I need a pasta guide!

Yes, a pasta guide! A nice visual reference as to what the pasta looks like and what it’s name is!

I sent Mrs. Mercotan out for a particular pasta for which I have a hankering. Long, spaghetti-like thin strands, but with 4 or 5 ridges on them the entire length, the better to hold the sauce. I thought it was rigatoni. It’s not.

My attempts to find a decent guide have not been fruitful. Can any of my fellow dopers link me to such a thing? So I can easily differentiate rigatoni from capellini, ziti, linguine, vermicelli, mostaciolli, and so forth?

There’s a LOT of pasta guides out there, but my favorite is Nika Hazleton’s Pasta Cookbook.

Lots of recipes of course, but in the front of the book there are pictures and lists of many pasta shapes. Also has info on pasta itself, both Western and Oriental, health information, how to make you own pasta, and how to select pasta making equipment.

Not sure about it’s print status, but IMHO, it’s one of the best.

Thanks, Baker, but I was hoping for a nice on-line guide. If none turns up, I’ll visit my local book store.

Are you looking for Fusilli lunghi? Try this link.

Pasta.com has a bunch of pastas available (looks like over 40). Maybe that would help ya out.

This looks pretty complete

http://www.switcheroo.com/Pasta.html

This may be your stuff.

Well, it’s not fusilli. It may be bigoli, but I can’t find an illustration of the stuff close-up. And the name isn’t familiar. Pasta.com is sadly incomplete in it’s listings.

Why, oh why must I suffer so?

Thanks for trying! That bucatini looks pretty good.
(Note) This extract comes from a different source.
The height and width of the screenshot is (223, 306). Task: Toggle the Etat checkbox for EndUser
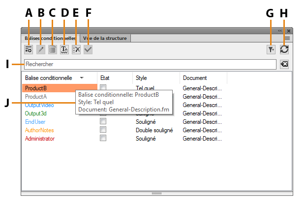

Well, a little search says that bucatini is also known as perciatelli. That name seems more familiar to me. It’s spaghetti like and it has a tiny hole through it.

I haven’t found a picture of it yet but my computer is rather slow, maybe you’d have better luck.

Barilla has put out a ‘spagetti rigati’. It’s like regular spaghetti but cooks faster because of the grooves cut down the length of it.

Rigatoni, Ziti, and Penne are tube shaped pastas, cut at different angles and some have grooves the length of them. Good for holding sauces.

Vermicelli, Angel Hair are very thin versions of spaghetti, not my favorites at all. Not good for much as I see it.

Fettuccini is a flattened spaghetti, good with cream sauces.

I found a professional pasta guide online.

catnoe, you found it! Spaghetti Rigati was it! That’s why I was thinking rigatoni! Thank you!

Sadly, your link isn’t too functional for me, Wile E. Most of the photos won’t open.

Thanks, all.

Spaghetti Rigati! Spaghetti Rigati! The better to hold QtM’s primo pasta sauce close unto itself!

Its my favorite for, I think, two reasons.

The first is that it holds a lot of sauce.
The second is because all those little strands feel so fun when each ‘bursts’ as I bite them.

It also cooks quickly.

Some of the Barilla names are unfamiliar to me. I like their bavette and particularly their mafaldine. Since I would have called the latter “curled pappardelle” I found this to tell me the difference.

I recommend the mafaldine. The edges hold globs of sauce well, the middle gets coated with specks of sauce and the breadth wraps well around lumps of meat in your ragu - or meatballs or bits of sausage or whatever.